Directors of the FTSE 100 firms have amassed pension pots worth an average of £3.9 million, according to research conducted by the Trades Union Congress (TUC).
The national trade union body’s ninth annual PensionsWatch survey, which analyses the pension arrangements of 362 directors from FTSE 100 organisations, shows that the average pension pot for a director’s defined benefit (DB) pension scheme is £3.91 million, providing an annual pension of £224,121.
The biggest pension pot in this year’s survey is worth £21.5 million. The average director’s pension is 23 times the average occupational pension (£9,568), and 34 times the average public sector pension (£6,497).
Despite the move away from DB pensions for most employees, the majority of organisations (58%) still provide these schemes to at least some of their directors. For the first time, however, a minority of directors (145) are in DB schemes.
The survey also claims that directors are able to build up their pension pots much faster than other staff. The most common accrual rate (the proportion of pay that a person receives as pension for each year they have been in the scheme) is 1/30th for directors. The most typical accrual rates for ordinary scheme members are 1/60th to 1/80th.
Many directors receive cash payments instead of participating in their firm’s pension schemes. The average cash payment was £138,436, an increase of £17,530 on last year. The biggest cash payment was £620,700.
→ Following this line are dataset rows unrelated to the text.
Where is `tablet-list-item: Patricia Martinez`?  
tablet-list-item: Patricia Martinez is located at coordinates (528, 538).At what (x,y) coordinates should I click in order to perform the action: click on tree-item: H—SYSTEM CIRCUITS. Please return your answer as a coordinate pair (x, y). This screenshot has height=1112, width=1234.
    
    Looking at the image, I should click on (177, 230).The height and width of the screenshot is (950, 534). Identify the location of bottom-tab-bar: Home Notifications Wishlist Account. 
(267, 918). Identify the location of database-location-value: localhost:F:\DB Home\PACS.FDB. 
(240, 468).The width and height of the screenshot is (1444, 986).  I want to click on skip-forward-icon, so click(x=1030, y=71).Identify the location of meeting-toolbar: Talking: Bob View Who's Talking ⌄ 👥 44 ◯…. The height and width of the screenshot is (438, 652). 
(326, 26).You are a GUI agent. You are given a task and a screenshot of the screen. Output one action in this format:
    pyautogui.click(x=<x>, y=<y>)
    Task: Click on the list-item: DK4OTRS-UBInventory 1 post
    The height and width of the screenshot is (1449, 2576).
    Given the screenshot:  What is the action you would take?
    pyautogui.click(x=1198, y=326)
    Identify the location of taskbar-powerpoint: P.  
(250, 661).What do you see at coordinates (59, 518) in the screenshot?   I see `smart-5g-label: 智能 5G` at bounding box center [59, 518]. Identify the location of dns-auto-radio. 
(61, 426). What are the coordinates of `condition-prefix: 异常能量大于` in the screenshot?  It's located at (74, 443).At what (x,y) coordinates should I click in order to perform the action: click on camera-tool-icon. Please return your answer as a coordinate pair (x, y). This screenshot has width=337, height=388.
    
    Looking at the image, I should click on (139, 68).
Brendan Barber, general secretary of TUC, said: “This survey highlights the real pensions scandal in Britain today.
“Not content with trousering huge pay and bonuses, often without any link to their performance, top directors are also rewarding themselves with seven-digit pension pots. Worse still, some of these firms have cut back or even closed pension schemes for their staff.
“The financial crash has put the issue of pay and bonuses firmly in the spotlight, but fat cat pensions are still shrouded in secrecy. The government must force organisations to disclose directors’ pension arrangements so that they can be scrutinised by both shareholders and staff.”
Darren Philp, director of policy for the National Association of Pension Funds (NAPF), added : “Everybody deserves a good workplace pension. While it is logical that higher earners will accrue larger retirement benefits, more transparency is needed around boardroom pensions.
“Boards need to be more up front about their pension arrangements, and explain special features such as lower retirement ages and more favourable accrual rates.†
“Investors such as pension funds need this information if they are to hold management to account and may have questions about fairness if boardroom pensions are much more generous than those on the shop floor.
“It is also worrying that directors’ pensions are not usually linked to performance. This could mean bosses are rewarded in their retirement despite failure in the job. Pensions must not become a back-door to boosting pay.
“We hope that companies will be more up front about boardroom retirement deals.”